Accordingly, an ITBC 200 in accordance with an illustrative embodiment of the present disclosure allows wellbores to be drilled deeper without having to remove the lower pressure riser. Moreover, a low pressure riser implemented in accordance with embodiments of the present disclosure operates as a second barrier to the environment while the inner riser pipe 204 and the ITBC 200 are installed.
In addition, the methods and systems disclosed herein improve the hydraulic flow of drilling fluids by circulating fluids through a smaller inner riser pipe. Further, the disclosed methods and systems add structural strength to the drilling riser system as the strength of the low pressure outer riser pipe and the high pressure inner riser pipe are cumulative.
Therefore, the present disclosure is well adapted to attain the ends and advantages mentioned as well as those that are inherent therein. The particular embodiments disclosed above are illustrative only, as the present disclosure may be modified and practiced in different but equivalent manners apparent to those skilled in the art having the benefit of the teachings herein. Even though the figures depict embodiments of the present disclosure in a particular orientation, it should be understood by those skilled in the art that embodiments of the present disclosure are well suited for use in a variety of orientations. Accordingly, it should be understood by those skilled in the art that the use of directional terms such as above, below, upper, lower, upward, downward and the like are used in relation to the illustrative embodiments as they are depicted in the figures, the upward direction being toward the top of the corresponding figure and the downward direction being toward the bottom of the corresponding figure.
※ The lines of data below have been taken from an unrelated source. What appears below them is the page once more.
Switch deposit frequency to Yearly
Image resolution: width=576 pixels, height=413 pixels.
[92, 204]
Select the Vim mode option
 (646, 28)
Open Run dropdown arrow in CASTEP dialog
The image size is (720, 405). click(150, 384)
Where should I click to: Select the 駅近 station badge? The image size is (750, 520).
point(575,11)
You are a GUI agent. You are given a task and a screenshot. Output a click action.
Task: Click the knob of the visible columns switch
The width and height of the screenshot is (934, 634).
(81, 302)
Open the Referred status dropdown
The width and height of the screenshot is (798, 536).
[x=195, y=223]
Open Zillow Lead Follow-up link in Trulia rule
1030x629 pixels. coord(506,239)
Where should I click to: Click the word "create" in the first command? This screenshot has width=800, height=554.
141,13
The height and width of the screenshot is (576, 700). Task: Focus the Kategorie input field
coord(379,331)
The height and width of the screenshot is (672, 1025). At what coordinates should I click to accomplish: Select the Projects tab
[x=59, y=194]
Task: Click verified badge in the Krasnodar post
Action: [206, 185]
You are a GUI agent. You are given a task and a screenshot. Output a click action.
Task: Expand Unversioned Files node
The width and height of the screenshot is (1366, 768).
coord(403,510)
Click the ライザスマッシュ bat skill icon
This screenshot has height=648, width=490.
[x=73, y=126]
Furthermore, no limitations are intended to the details of construction or design herein shown, other than as described in the claims below. It is therefore evident that the particular illustrative embodiments disclosed above may be altered or modified and all such variations are considered within the scope and spirit of the present disclosure. Also, the terms in the claims have their plain, ordinary meaning unless otherwise explicitly and clearly defined by the patentee. The indefinite articles “a” or “an,” as used in the claims, are defined herein to mean one or more than one of the element that the particular article introduces; and subsequent use of the definite article “the” is not intended to negate that meaning.